Please pick out each line of the records that contains the word "give" and copy it, treating uppercase and lowercase as different.

>> begin Available data

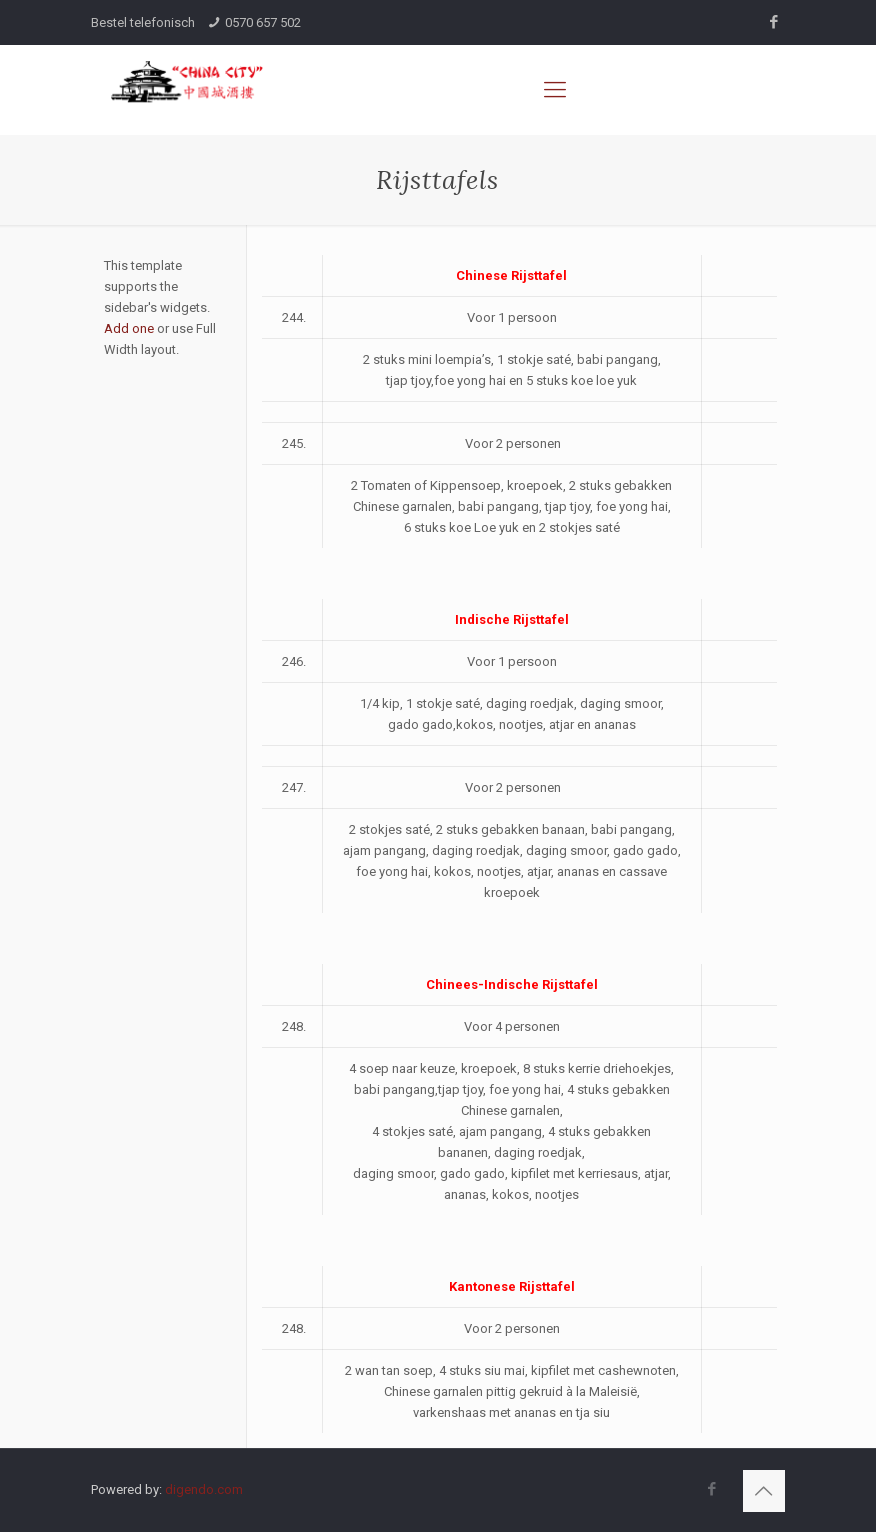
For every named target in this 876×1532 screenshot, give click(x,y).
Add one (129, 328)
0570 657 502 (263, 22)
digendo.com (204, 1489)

>> end Available data
>> begin Available data

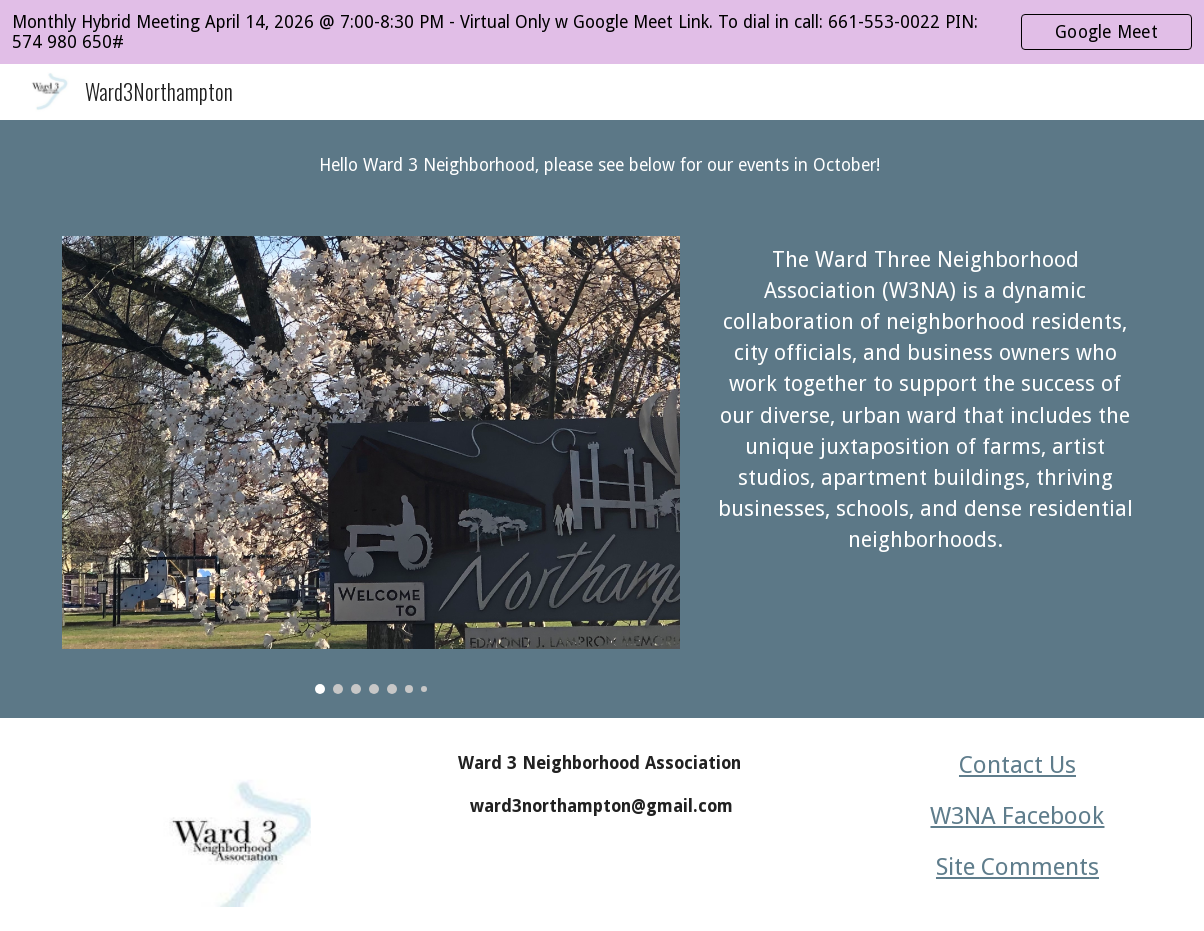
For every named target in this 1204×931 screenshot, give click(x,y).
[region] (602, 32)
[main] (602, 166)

>> end Available data

■ **Solution below**
For every named target in this 876×1532 screenshot, give click(x,y).
For every named target in this 1204×931 screenshot, give click(x,y).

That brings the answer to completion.